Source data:
[Start of section]
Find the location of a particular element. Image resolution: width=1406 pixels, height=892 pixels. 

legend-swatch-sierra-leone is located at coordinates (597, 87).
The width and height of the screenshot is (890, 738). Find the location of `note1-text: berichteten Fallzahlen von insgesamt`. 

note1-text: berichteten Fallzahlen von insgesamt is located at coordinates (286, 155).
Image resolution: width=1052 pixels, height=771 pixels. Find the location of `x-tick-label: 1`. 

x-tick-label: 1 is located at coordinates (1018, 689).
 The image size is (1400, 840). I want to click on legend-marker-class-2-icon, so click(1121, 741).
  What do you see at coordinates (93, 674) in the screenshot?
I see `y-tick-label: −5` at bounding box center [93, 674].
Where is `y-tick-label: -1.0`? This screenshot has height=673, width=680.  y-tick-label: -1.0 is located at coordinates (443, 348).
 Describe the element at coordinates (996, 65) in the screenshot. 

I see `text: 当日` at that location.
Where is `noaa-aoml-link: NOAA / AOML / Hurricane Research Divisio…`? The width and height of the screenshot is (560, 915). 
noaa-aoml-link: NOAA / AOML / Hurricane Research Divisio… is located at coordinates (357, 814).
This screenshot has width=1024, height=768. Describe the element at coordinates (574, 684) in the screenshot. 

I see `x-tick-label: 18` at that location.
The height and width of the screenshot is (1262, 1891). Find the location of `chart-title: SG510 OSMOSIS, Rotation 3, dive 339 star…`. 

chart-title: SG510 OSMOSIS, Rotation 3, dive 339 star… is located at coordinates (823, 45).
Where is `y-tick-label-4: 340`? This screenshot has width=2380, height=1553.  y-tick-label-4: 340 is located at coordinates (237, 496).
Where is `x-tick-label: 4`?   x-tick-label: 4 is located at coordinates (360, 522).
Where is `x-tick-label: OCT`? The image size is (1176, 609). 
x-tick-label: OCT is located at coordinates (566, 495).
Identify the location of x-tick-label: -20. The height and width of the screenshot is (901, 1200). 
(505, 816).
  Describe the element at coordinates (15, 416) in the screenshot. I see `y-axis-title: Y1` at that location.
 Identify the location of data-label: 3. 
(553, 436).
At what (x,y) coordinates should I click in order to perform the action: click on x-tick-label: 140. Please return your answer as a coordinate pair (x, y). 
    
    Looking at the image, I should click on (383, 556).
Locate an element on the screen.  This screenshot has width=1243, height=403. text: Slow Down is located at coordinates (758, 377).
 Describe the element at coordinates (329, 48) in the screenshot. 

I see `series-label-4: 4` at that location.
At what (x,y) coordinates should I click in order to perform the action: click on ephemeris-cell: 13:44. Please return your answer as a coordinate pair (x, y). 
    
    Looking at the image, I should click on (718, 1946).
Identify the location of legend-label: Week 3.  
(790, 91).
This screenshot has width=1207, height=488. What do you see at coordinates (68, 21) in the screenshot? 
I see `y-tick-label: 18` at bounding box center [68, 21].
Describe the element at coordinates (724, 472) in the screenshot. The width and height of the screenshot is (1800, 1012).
[End of section]
Problem: Please pull every line of the records above and reproduce each one verbatim.

Result:
Find the location of a particular element. Image resolution: width=1406 pixels, height=892 pixels. 

legend-swatch-sierra-leone is located at coordinates (597, 87).
The width and height of the screenshot is (890, 738). Find the location of `note1-text: berichteten Fallzahlen von insgesamt`. 

note1-text: berichteten Fallzahlen von insgesamt is located at coordinates (286, 155).
Image resolution: width=1052 pixels, height=771 pixels. Find the location of `x-tick-label: 1`. 

x-tick-label: 1 is located at coordinates (1018, 689).
 The image size is (1400, 840). I want to click on legend-marker-class-2-icon, so click(1121, 741).
  What do you see at coordinates (93, 674) in the screenshot?
I see `y-tick-label: −5` at bounding box center [93, 674].
Where is `y-tick-label: -1.0`? This screenshot has height=673, width=680.  y-tick-label: -1.0 is located at coordinates (443, 348).
 Describe the element at coordinates (996, 65) in the screenshot. 

I see `text: 当日` at that location.
Where is `noaa-aoml-link: NOAA / AOML / Hurricane Research Divisio…`? The width and height of the screenshot is (560, 915). 
noaa-aoml-link: NOAA / AOML / Hurricane Research Divisio… is located at coordinates (357, 814).
This screenshot has width=1024, height=768. Describe the element at coordinates (574, 684) in the screenshot. 

I see `x-tick-label: 18` at that location.
The height and width of the screenshot is (1262, 1891). Find the location of `chart-title: SG510 OSMOSIS, Rotation 3, dive 339 star…`. 

chart-title: SG510 OSMOSIS, Rotation 3, dive 339 star… is located at coordinates (823, 45).
Where is `y-tick-label-4: 340`? This screenshot has width=2380, height=1553.  y-tick-label-4: 340 is located at coordinates (237, 496).
Where is `x-tick-label: 4`?   x-tick-label: 4 is located at coordinates (360, 522).
Where is `x-tick-label: OCT`? The image size is (1176, 609). 
x-tick-label: OCT is located at coordinates (566, 495).
Identify the location of x-tick-label: -20. The height and width of the screenshot is (901, 1200). 
(505, 816).
  Describe the element at coordinates (15, 416) in the screenshot. I see `y-axis-title: Y1` at that location.
 Identify the location of data-label: 3. 
(553, 436).
At what (x,y) coordinates should I click in order to perform the action: click on x-tick-label: 140. Please return your answer as a coordinate pair (x, y). 
    
    Looking at the image, I should click on (383, 556).
Locate an element on the screen.  This screenshot has width=1243, height=403. text: Slow Down is located at coordinates (758, 377).
 Describe the element at coordinates (329, 48) in the screenshot. 

I see `series-label-4: 4` at that location.
At what (x,y) coordinates should I click in order to perform the action: click on ephemeris-cell: 13:44. Please return your answer as a coordinate pair (x, y). 
    
    Looking at the image, I should click on (718, 1946).
Identify the location of legend-label: Week 3.  
(790, 91).
This screenshot has width=1207, height=488. What do you see at coordinates (68, 21) in the screenshot? 
I see `y-tick-label: 18` at bounding box center [68, 21].
Describe the element at coordinates (724, 472) in the screenshot. The width and height of the screenshot is (1800, 1012).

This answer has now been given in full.